Allahabad High Court
State Of U.P. vs Brijesh And Another on 18 February, 2022
Author: Vivek Kumar Birla
Bench: Vivek Kumar Birla
HIGH COURT OF JUDICATURE AT ALLAHABAD AFR Court No. - 43 Case - GOVERNMENT APPEAL No. - 306 of 2021 Appellant - State of U. P. Respondent - Brijesh and another Counsel for Appellant - G.A. Hon'ble Vivek Kumar Birla, J.
Hon'ble Subhash Vidyarthi, J.
(Per: Hon'ble Subhash Vidyarthi, J) (Order on application for leave to appeal)
1. Heard Shri Ratan Singh, learned Additional Government Advocate for the Appellant - State of U.P., on the application under Section 378 (3) of the Criminal Procedure Code (herein after referred to as "Cr.P.C.") seeking leave to file appeal against the judgment and order dated 18.03.2021 passed by the learned Additional Sessions Judge, Court No. 8, Bulandshahar in Sessions Trial No. 352 of 2016, acquitting the accused-respondents of the charges of committing offences punishable under Sections 302/34, 328/34 of the Indian Penal Code (hereinafter referred to as "IPC") in Case Crime No. 265 of 2014, Police Station Chhataari, District Bulandshahr.
2. Briefly stated, the prosecution case is that on 16.08.2014 Ashok Kumar gave information (Exhibit A-1) to the police that his son (Sanna) had committed suicide at his home on the same day. No one is guilty for it, yet to ascertain the cause of his death, a post-mortem examination be conducted. On 25.08.2014, the informant filed an application under Section 156 (3) Cr.P.C. (Exhibit A-2) stating that his son Sanna used to work in Gujarat alongwith Brijesh (the respondent no. 1) of the same village and they used to do painting jobs in factories. About one month prior to the date of the incident i.e. 16.08.2014, Sanna had told the informant on phone that Brijesh has made illicit relations with a girl at Surat and upon being forbidden, Brijesh threatened him of dire consequences. The informant had told him that he will talk to Brijesh when he would come to the village.

**SUPPLIED INFORMATION**
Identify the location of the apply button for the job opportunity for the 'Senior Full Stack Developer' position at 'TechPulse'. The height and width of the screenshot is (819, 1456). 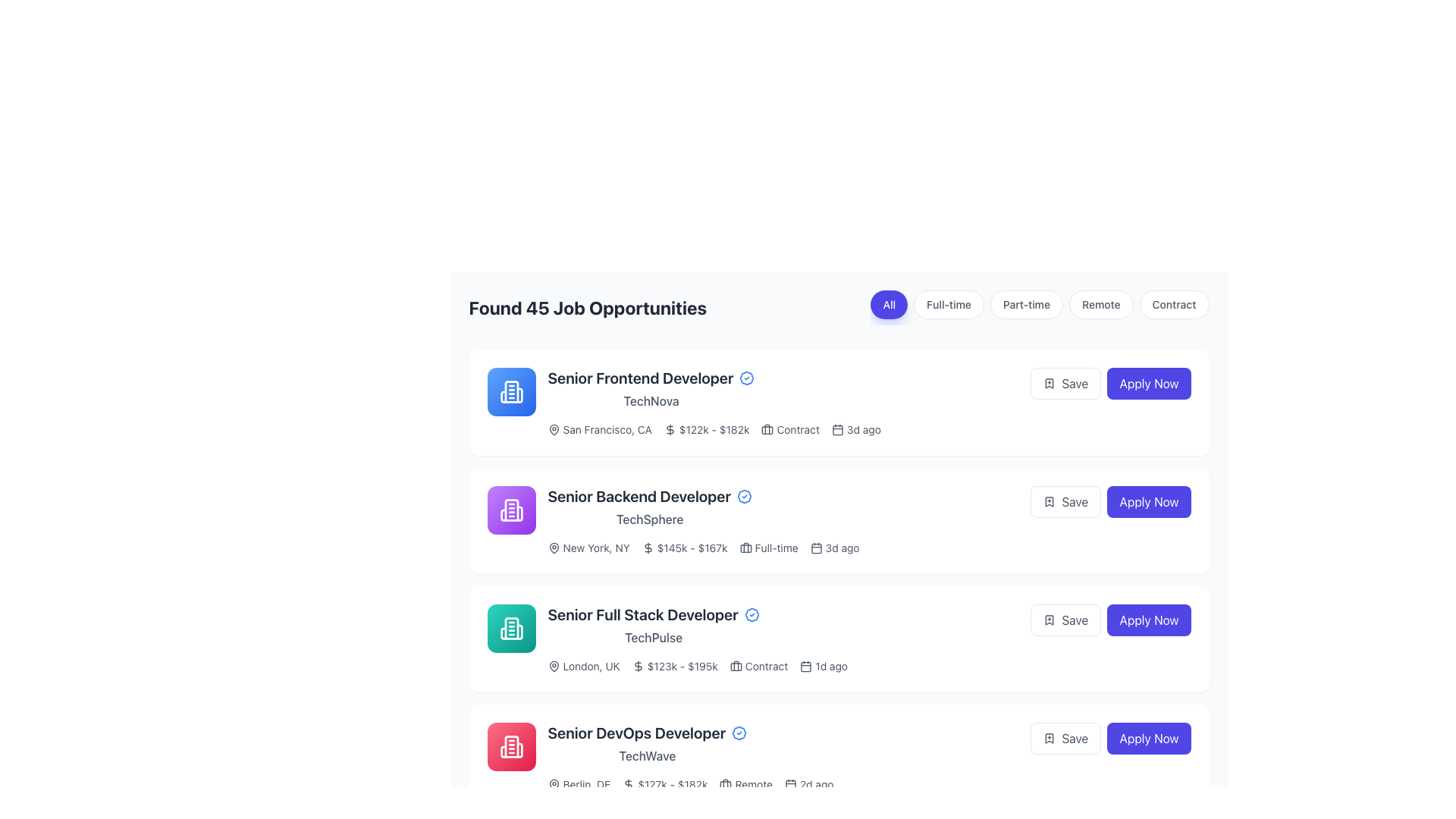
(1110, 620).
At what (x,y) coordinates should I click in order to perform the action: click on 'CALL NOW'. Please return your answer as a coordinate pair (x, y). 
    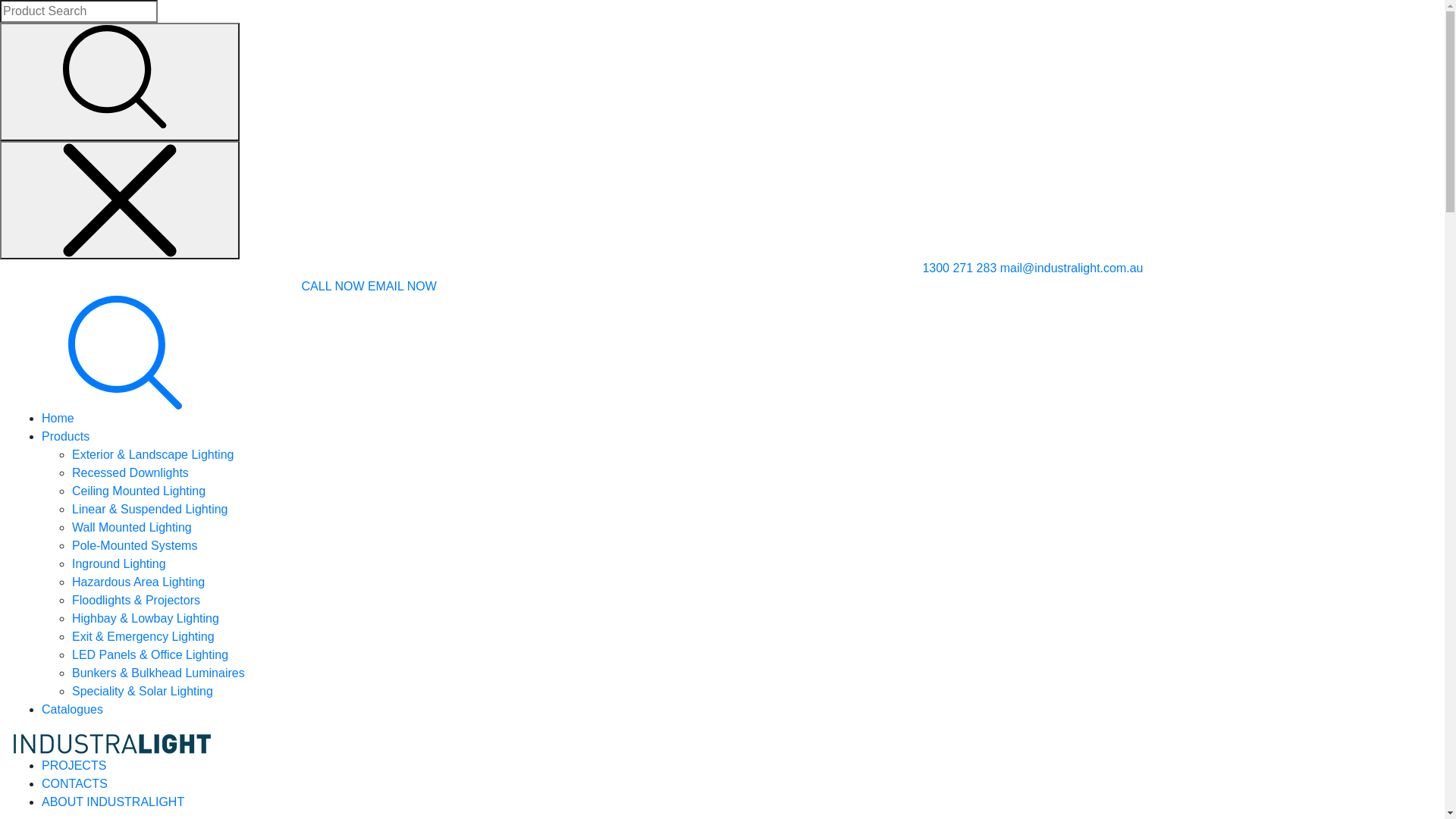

**AIM**
Can you copy the court order above word for word, between "(Per: Hon'ble Subhash" and "Chhataari, District Bulandshahr.", inclusive?

**RESPONSE TO THIS EXERCISE**
(Per: Hon'ble Subhash Vidyarthi, J) (Order on application for leave to appeal)
1. Heard Shri Ratan Singh, learned Additional Government Advocate for the Appellant - State of U.P., on the application under Section 378 (3) of the Criminal Procedure Code (herein after referred to as "Cr.P.C.") seeking leave to file appeal against the judgment and order dated 18.03.2021 passed by the learned Additional Sessions Judge, Court No. 8, Bulandshahar in Sessions Trial No. 352 of 2016, acquitting the accused-respondents of the charges of committing offences punishable under Sections 302/34, 328/34 of the Indian Penal Code (hereinafter referred to as "IPC") in Case Crime No. 265 of 2014, Police Station Chhataari, District Bulandshahr.